Have you ever experienced the joy of feeling like you finally made it (perhaps it was graduating, landing your first job, or getting married) only to discover that the difficult part of your journey was about to start? For me that experience was coming home after being burned. I was nine-years-old, had just spent almost five months in hospital, endured a couple dozen surgeries and lost my fingers to amputation. The painful experience of being away from family, in the hospital, continuous procedures and constant pain was finally over. The celebration was on!

Earlier in the morning my family arrived at the hospital with a wheelbarrow full of Lifesaver candy and bottles of champagng for the staff who worked so tirelessly and faithfully for so many months. Mom pushed my wheelchair down the hall, onto the elevator and out the door.
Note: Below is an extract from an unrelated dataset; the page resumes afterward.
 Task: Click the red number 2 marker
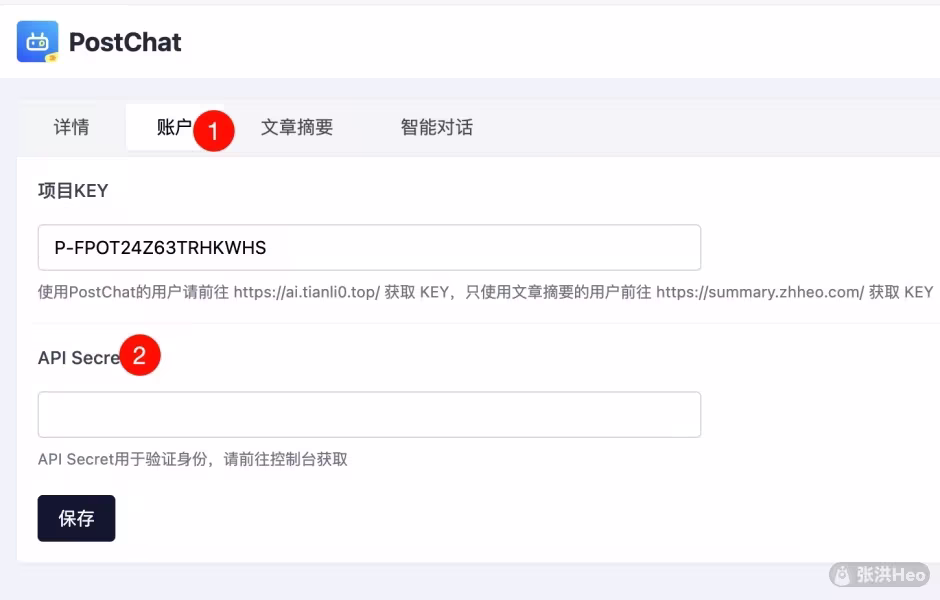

We pulled out of the parking lot, made the five minute drive home, turned onto our street and were overwhelmed by the cars, fire trucks, balloons and friends lining it.Sitting under an awning, a line formed of family, friends, classmates, neighbors, first responders and community members welcoming us home. Music played and people cried; the miracle happened.Eventually, though, our friends went home, the cars pulled away, the front door shut and we were left to decide how we’d move forward as a family.That night Mom made my favorite meal: au gratin potatoes (I was a strange kid!). We sat around the kitchen table in our reconstructed house as a family for the first time since the night before the fire.

The food smelled and looked delicious, but because of wrappings, splints and the inability to hold a fork, I could not partake. My sister, Amy, thoughtfully grabbed my fork, speared a few potatoes and elevated them toward my mouth. Mom said to her, “Put that fork down, Amy. If John is hungry he’ll feed himself.”

That night I cried at the table. I got mad at my mom. I told her I could not do it, that it wasn’t fair and I’d been through enough. The night shifted from celebration and laughter to upheaval and contention.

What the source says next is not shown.